This article originally appeared in The Path of Orthodoxy – Winter 2015 Edition. The Path of Orthodoxy is a quarterly publication. Issues are available in PDF format at www.serborth.org.


Like many large cities in the early 1900’s, Gary, Indiana, was a melting pot of ethnic groups. Serbs, Croats, Slovaks, Poles, Greeks and others flocked to the Steel City in search of work in their newly-adopted land.

Amongst the Serbs was a group of immigrants mainly from Hercegovina. They owned taverns, neighborhood grocery stores, and boarding-houses; and they worked side by side in the great steel mills of Gary to make a better life for themselves and their families. They didn’t have much, but they wanted one thing more – a Serbian Orthodox Church. Men like Dushan Chelovich, Mato Chuk, Mitchel Duchich, Luka Grkovich, Jovo Marich, Tanasije Nastich and Stevo Orlich began the long and arduous process of collecting money from their fellow Serbs in order to build St. Sava Church.

This year – 100 years later – the fruits of their labors are realized. Pastor Jerry Protho, a kind and loving man, opened the doors of our former church to our members who came to visit during the celebratory weekend. Another church was erected in 1938 at 13th and Connecticut. This is the church for which the famous Serb, Nikola Tesla was Kum. While he could not attend personally, Mitchell Duchich stood in for Tesla. Tragically this church burned to the ground in 1978. After several years of liturgies in the small hall that served as a chapel on 49th Avenue, a new and magnificent church was erected and consecrated in Merrillville in 1991. “Srpska Gera” once again was the beautiful church about which those early pioneers dreamed.

The first day of the three-day celebration was on the feast day of St.
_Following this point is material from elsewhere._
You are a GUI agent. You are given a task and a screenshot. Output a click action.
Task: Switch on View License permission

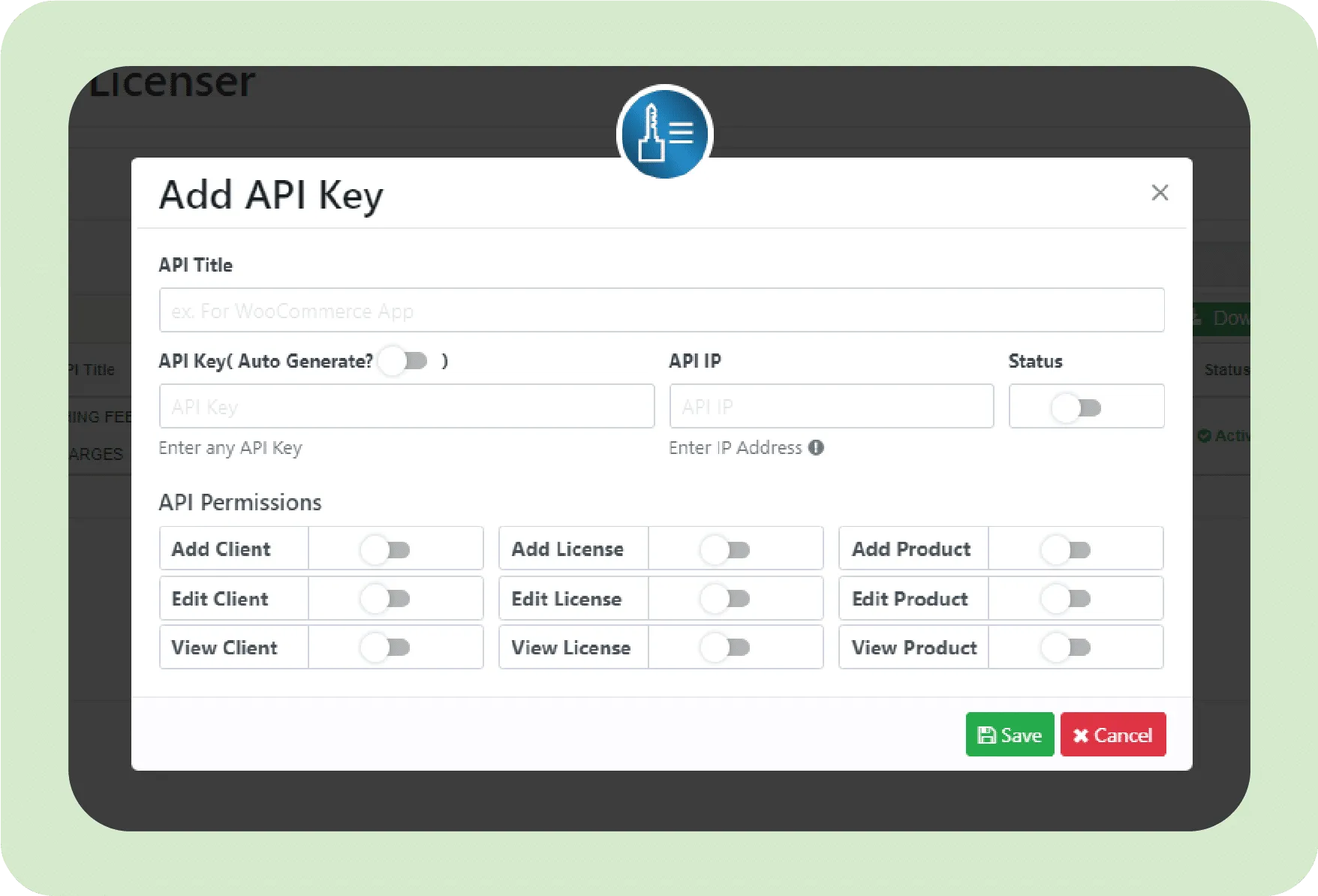(x=725, y=648)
Archangel Michael and that entire first day, which began with the Divine Liturgy, was filled with warm greetings to all guests and friends. Among the highlights of the second day of festivities was the Serbian Historical Society who hosted a formal dedication and naming of their exhibit room. In honor of the late Milan Opacich, founder of the Serbian Historical Society, the room was named “The Milan Opacich Memorial Cultural Center.”

On Sunday the Holy Hierarchical Liturgy was served by His Grace Longin, Bishop of New Gracanica and Midwestern Diocese; His Grace Mitrophan, Bishop of the Eastern American Diocese; His Grace Grigorije, Bishop of Hercegovina; His Grace Sava, Retired Bishop of Slavonija; His Grace Peter, Bishop of the Russian Orthodox Church outside Russia; Archimandrite Tom Kazich of New Gracanica (Gary born and St. Sava raised); Very Rev. Stavrophor Dusan Bunjevic; Very Rev. Stavrophor Velimir Petakovich; Very Rev. Stavrophor Jovan Todorovich; Very Rev. Stavrophor Bogdan Zlajic; Very Rev. Stavrophor Luka Lukic; Very Rev. Stavrophor Ilija Balach; Very Rev. Alex Novakovich; Very Rev. Mijoljub Matic; Rev. Miroslav Obretkovic; and Rev. Sasa Petrovich. Deacons serving were Protodeacon Fr. Milovan Gogic; Deacon Fr. Vladimir Rumenic; and the Protodjakon Aleksandar Kichakov, as well as host priest Very Rev. Marko Matic.

The service was glorious – the magnificent voices of the clergy singing “Axios” at the elevation to Protopresbyter of Fr. Matic and Fr. Novakovich was both thrilling and spine-tingling.

One of the many highlights during the liturgy occurred when St. Sava Church was awarded “The Order of St. Sava,” an award of the Holy Synod over which His Holiness Patriarch Irinej presides. The award was presented to President Mike Ajder by His Grace Bishop Longin. The Order was accepted on behalf of the entire congregation, both living and deceased.

The anniversary banquet was hosted in the pavilion filled to capacity. Approximately 900 people joined us for the afternoon. The program included brief speeches by former presidents Svilar, Erceg and Orlich and each was awarded a commemorative plaque for their services to the church. There was also a presentation to the members of the building committee in recognition for their work under tight deadlines to get the pavilion finished on time. There were greetings and congratulations from President Obama, Congressman Peter Visclosky (who was in attendance), Serbian Consul Dejan Radulovic, and Fr. Lazar Kostur. Each of the past priests in attendance shared their many experiences and memories of St. Sava from years gone by.

Many years to all St. Sava parishioners and to all founders and benefactors, donors and deceased clergy who served this parish, may God grant memory eternal.